- Associated Press - Saturday, July 18, 2015

HILO, Hawaii (AP) - A record-breaking heat wave that began in late June is keeping things sweltering in East Hawaii.

The National Weather Service says rainfall could briefly cool down the region this weekend, but temperatures are still above what is typical for Hilo, the Hawaii Tribune-Herald reported (https://bit.ly/1Oe7q9Z ).

“It’s definitely not normal,” said NWS hydrologist Kevin Kodama.

Hilo either broke or tied 10 separate high-temperature records in late June and July, according to National Weather Service climate data. Although the last record-breaking high was recorded Sunday, Kodama says it has stayed unseasonably warm.

“Especially since July 1, we haven’t had much in the way of solid trade winds. It’s been so unusual, we’ve had such clear skies,” he said. “And how often do you really get that in July in Hilo? It’s supposed to be one of the wettest months of the year in Hilo, second only to March.”

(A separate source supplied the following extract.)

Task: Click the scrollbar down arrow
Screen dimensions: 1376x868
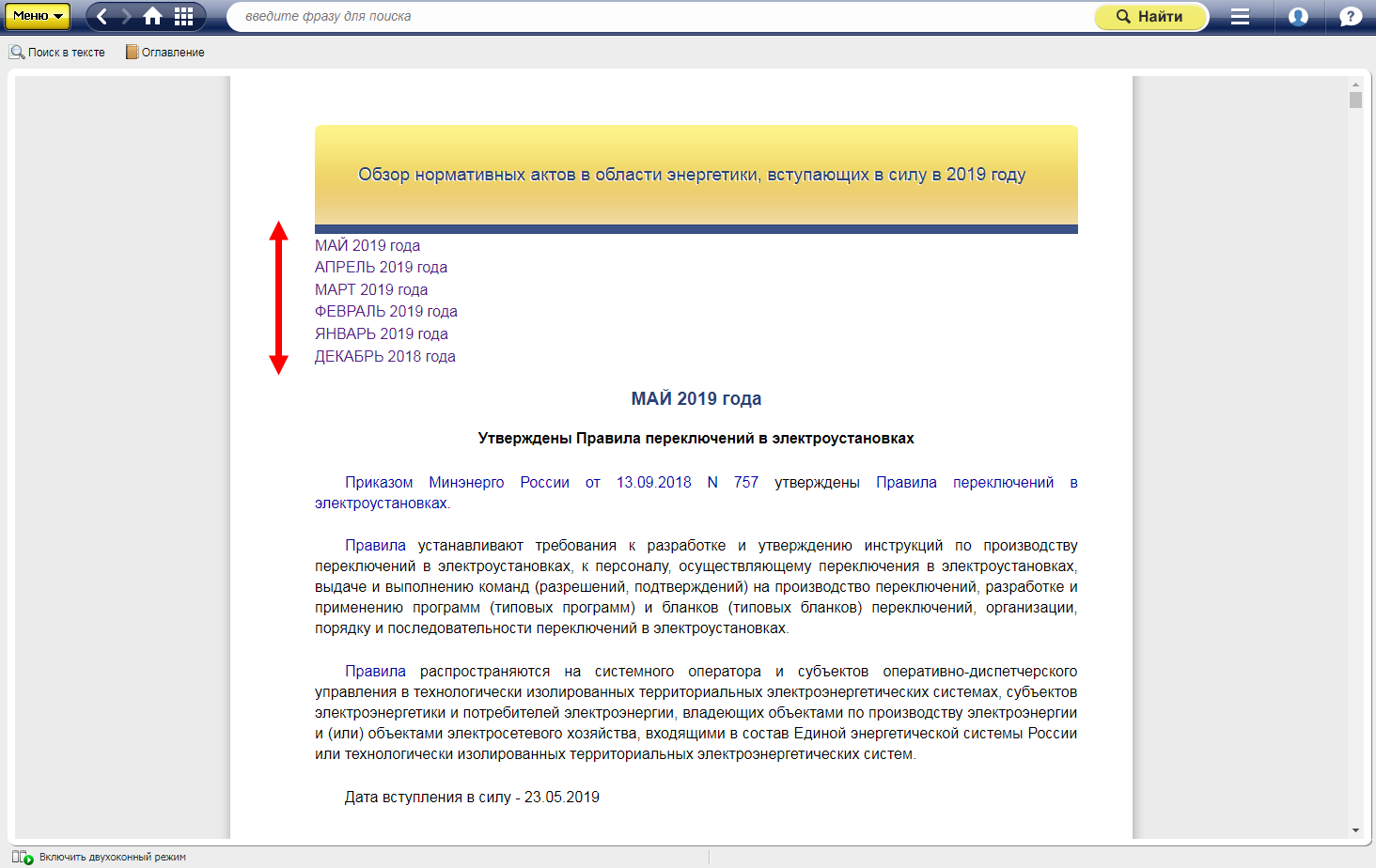Action: tap(1355, 830)
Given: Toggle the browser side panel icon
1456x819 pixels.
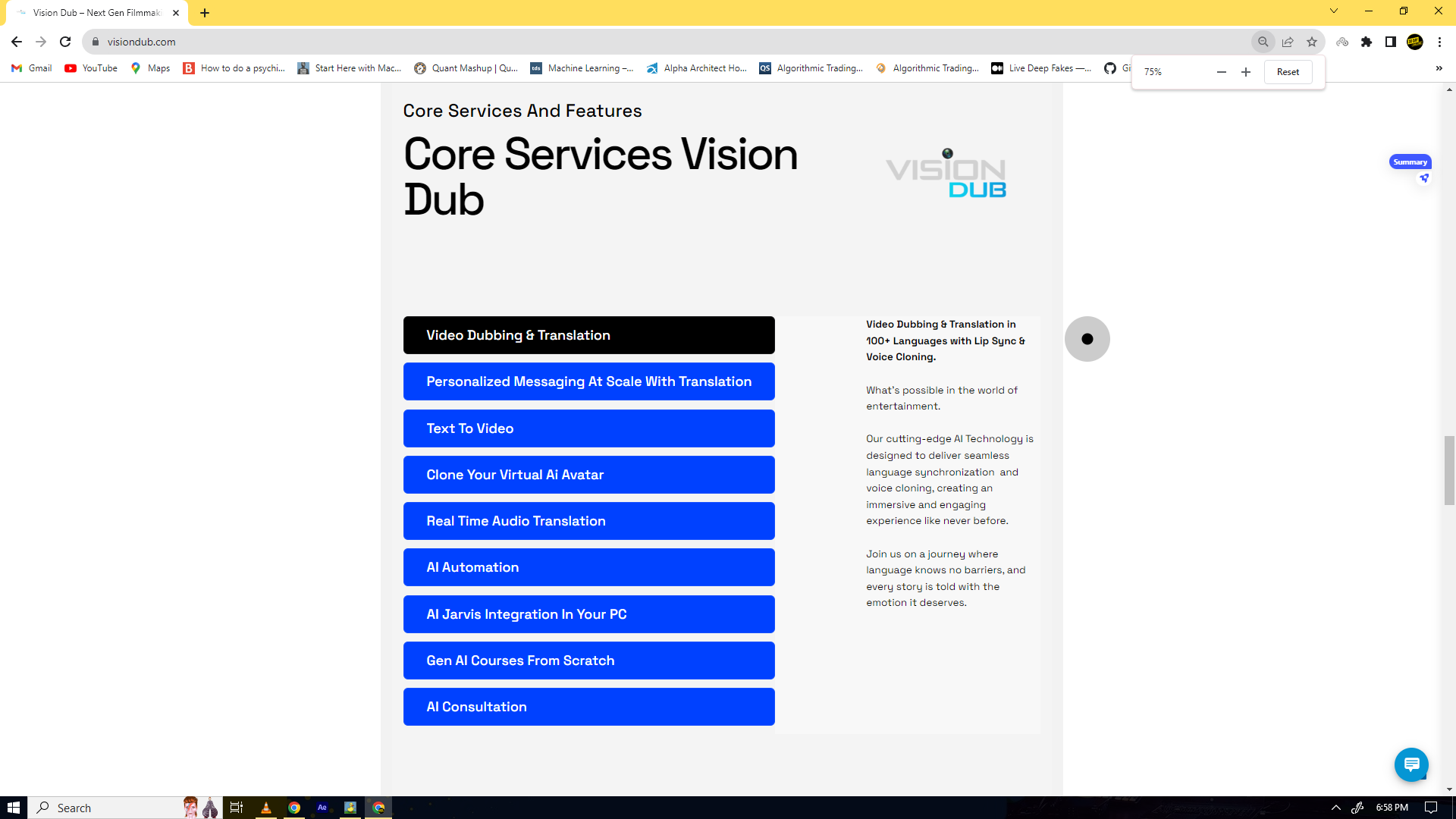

A lack of cooling rain and higher-than-average ocean temperatures have contributed to the heat, explained the hydrologist. He said a typical July should see daily maximum temperatures of about 83 degrees, but this month Hilo hasn’t had single a daily high below 86.

The daily lows have been above average, too, he said, and the high temperatures and lack of rainfall have dried up pasture lands around Kau and Waimea.

A Hawaii County road crew member said Thursday that he hasn’t seen heat like this in his 17 years working with the roads department.

“It’s been very, very hot,” said Fono Masoe, shouting over a noisy cement mixer as his crew filled a sidewalk in Hilo. “It never was like this. It’s like the sun is more close to us.”